Where there are many short-term engagements, Hall v Lorimer also indicates that it is necessary to consider the personal factors that exist outside the terms of the direct contractual relationship the worker has with the engager for the specific engagement being considered. For example,

  • engagements may need to be looked at in the context of the worker’s business activities as a whole including matters such as the worker’s exposure to bad debts and the amount of time and money spent on organising, obtaining, or carrying out the work
  • it may be appropriate to take into account the length of the particular engagement and the number of other persons for whom similar work is performed.

However, it should be remembered that Nolan L.J. accepted that “an employment properly so called is not the less an employment because it is casual rather than regular”. In some instances therefore the overall picture may point to self- employment whereas in others it may point to a single umbrella employment or a series of casual employments.

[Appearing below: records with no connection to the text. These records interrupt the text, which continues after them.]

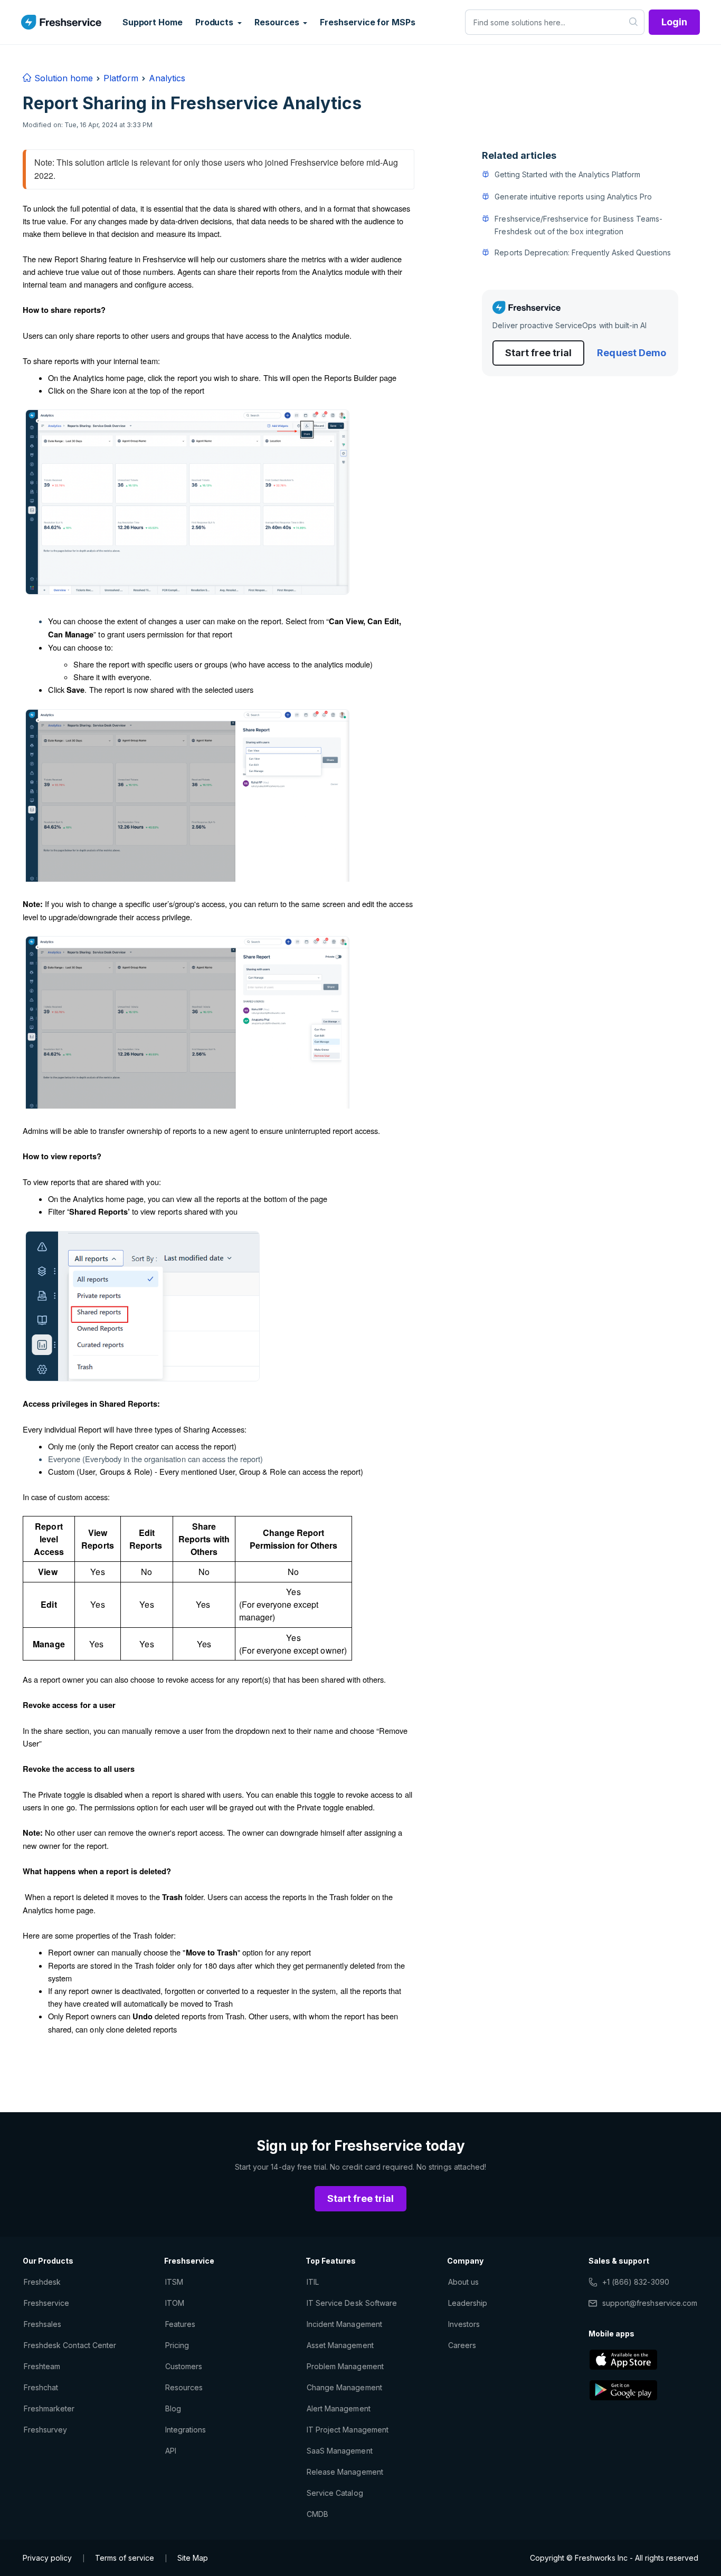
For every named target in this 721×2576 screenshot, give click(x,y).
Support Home (152, 22)
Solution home (62, 78)
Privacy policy (47, 2557)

On the subject of provision of equipment it should be noted that in the High Court Mummery J stated

“The Crown’s submission emphasised two particular points. First, the fact that Mr Lorimer has not provided any of the very expensive equipment necessary for the exercise of the skill of a vision mixer. Secondly, the fact that all Mr Lorimer provided was his personal skill. These facts do undoubtedly point to a contract of service, but they are not necessarily inconsistent with a contract for services, so as to make the Special Commissioners’ decision an impossible or a perverse one.”

This was contrary to the view taken by the Special Commissioner. In the Court of Appeal Nolan LJ did not comment on this aspect in his judgment.